In each of these cases, the spatial variation of some scalar quantity results in the transport of something through space in some direction — a vector flow. To understand how to mathematically model scalar function to vector flow requires a vector derivative known as the gradient. And the laws (equations) mentioned above all fall into the class known as gradient-driven flows.

Creating the math to handle the many variables of space requires that we look at derivatives of a function that depends on many variables, for example, $x$, $y$, and $z$ of space.  Derivatives with respect to one of these variables are partial derivatives — looking at the result of changing one of the variables while holding the others constant. The math of partial derivatives is simple at first — as long as we only consider one set of fixed coordinate variables. It gets messy when we decide to change the set of variables we are using (we may have to invoke the chain rule), but these mathematical methods have immense value in advanced biology. They are critical in understanding the math of electromagnetism and thermodynamics. And they have lots of applications in studying topics of population dynamics, evolution, and ecology* that depend on many variables. 

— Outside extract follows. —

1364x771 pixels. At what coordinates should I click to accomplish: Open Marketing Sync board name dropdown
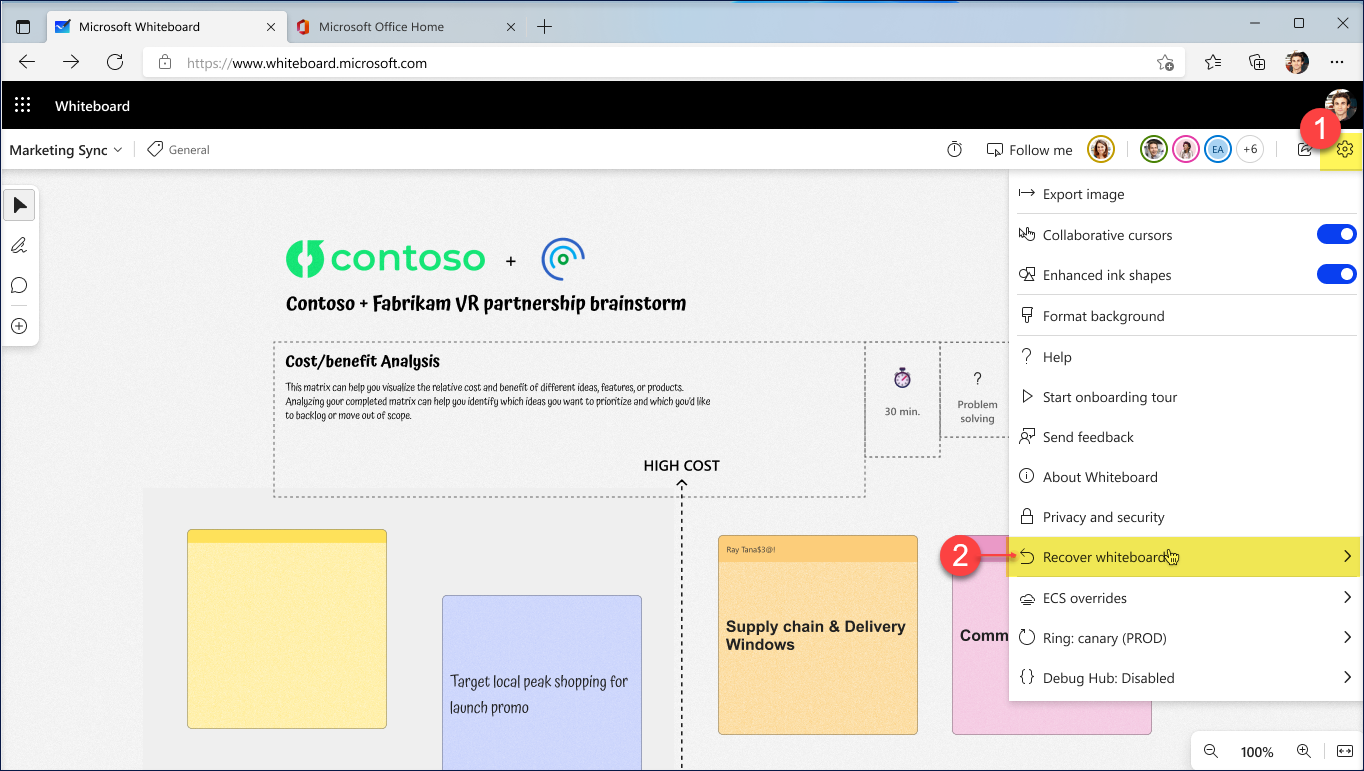66,150
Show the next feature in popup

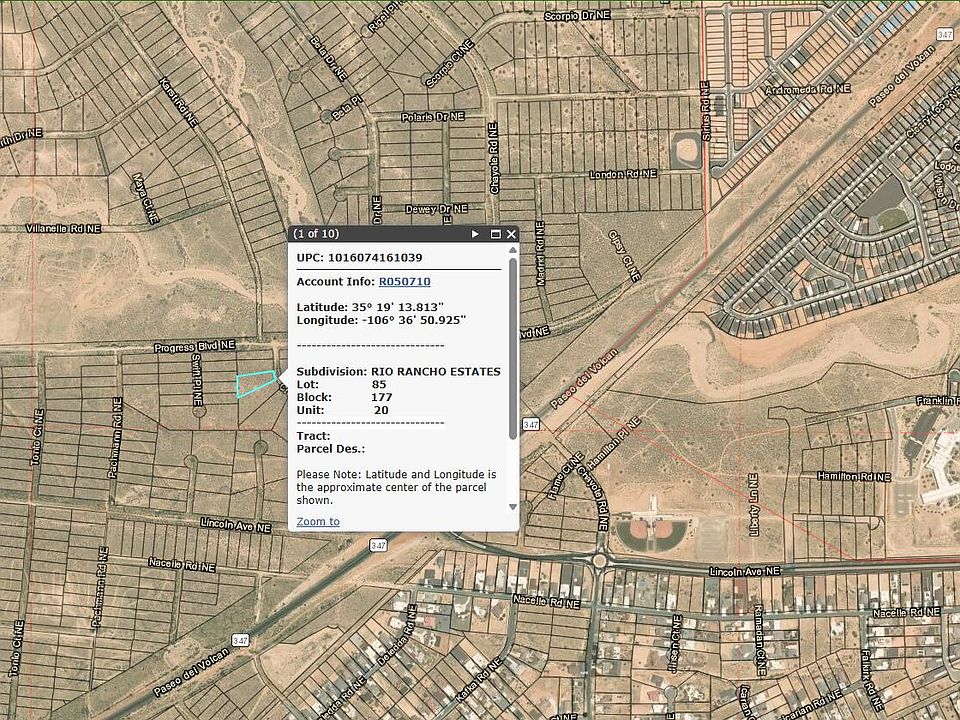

Here we will only introduce the simple math of partial derivatives that is a small extension beyond one-variable calculus. And we will focus on the conceptual interpretations of gradients described at the bottom of this page.

Partial derivatives

In Calc I you probably only studied a single function of a single variable: $y = f(x)$.  You then studied how the value of $y$ changes as $x$ changes. But real physical systems exist in a three dimensional space. That means that we have to describe our position in this space with three coordinates: for example, $x$, $y$, and $z$. This is why we introduce the concept of vector and the rate of change in a space of many variables.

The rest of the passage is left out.